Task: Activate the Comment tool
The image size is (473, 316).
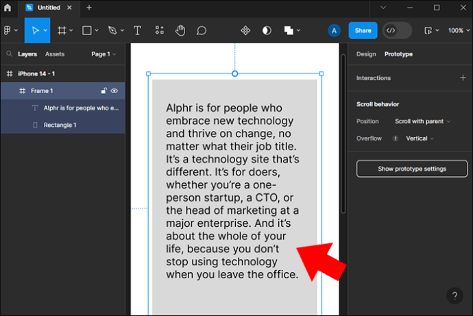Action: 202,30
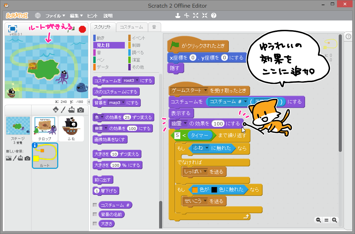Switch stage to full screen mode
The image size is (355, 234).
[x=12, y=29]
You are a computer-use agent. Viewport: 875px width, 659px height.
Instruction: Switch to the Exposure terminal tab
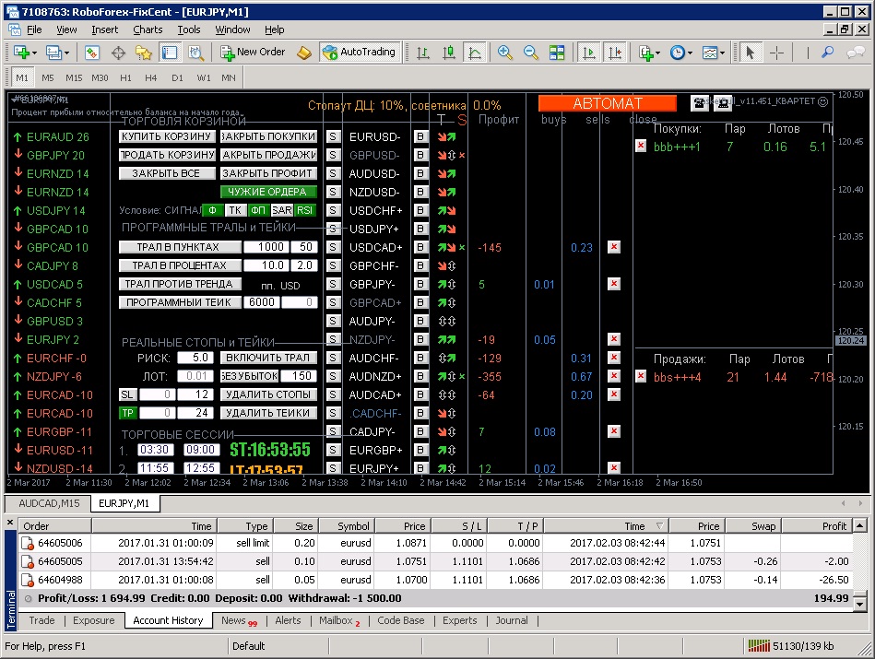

****************************************

THE REQUEST
Arrange the data from the line containing "You are a computer-use" through the end of the data as a numbered list, omitting blank lines and leaving out the pictures.

ANSWER TO THE EXERCISE
1. You are a computer-use agent. Viewport: 875px width, 659px height.
2. Instruction: Switch to the Exposure terminal tab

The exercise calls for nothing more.